The e-mail brought notice of a 13 session program on-line, and I intend to participate, on a weekly basis.  The link is here.  Each session is about 30 minutes, about Catholic Social Teaching.  I’ve watched the first session.

Your choice.  If you have an interest you might want to check this out.

Those who follow this blog know that I’m lifelong Catholic and going to church is important to me.

While attempts are made to portray Catholicism as a simple deal; fact is the Church of my birth is a very complicated enterprise with a very long history and by no means is it simply defined.

Somebody has estimated that of the worlds population of about 8 billion, about 18% – 1.3 billion – are said to be Catholic.  I’m guessing this just comes from a simple question to a particular sample: “what is your religious background?”  Or similar.

Of the United States population of 330,000,000, about 22% self-identify as Catholic.  Similarly, of Minnesota 5.7 million residents, about 22% call themselves Catholic.

Here begins a much more slippery slope: The Catholic Church is a voluntary association, and its official face is not a democracy in any sense of the political word.  Everyone who enters a Catholic Church is an individual, and is there for his or her own reasons.  Nobody can be forced to do anything.

I once heard an interesting statistic, from a Priest who was in a position to know the official data, that perhaps 30% of Catholics actually attend church on any given Sunday.  Politically, Catholics are on the same very broad spectrum as the rest of the body politic, from left to right and all shades in between.

At the same time, depending on one’s point of view, the official church messes around in politics all the time, right at the edge of legality and sometimes over the edge.

Father Griffith, the lecturer of the series, doubtless speaks with direct knowledge of the official church position, and what he says is with the approval of the institution.  He is pastor of my Church, appointed by the hierarchy; he is also a professor of Law at a Catholic University, St. Thomas in St.

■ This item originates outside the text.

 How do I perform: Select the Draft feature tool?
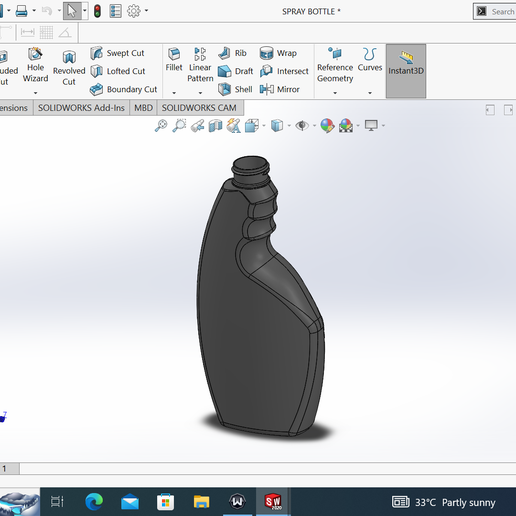tap(235, 71)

Paul, and obviously knowledgeable.  He is completing his first year with Basilica this summer, and I find him a positive asset to the Church.  That doesn’t mean I will agree with everything he has to say.  He represents the institution and whomever happens to be in power at the time.

I mention all of this only to emphasize that the lecture series is the official churches point of view.

I’ll comment some weeks down the road once I’ve listened to all the talks.  My plan: one a week.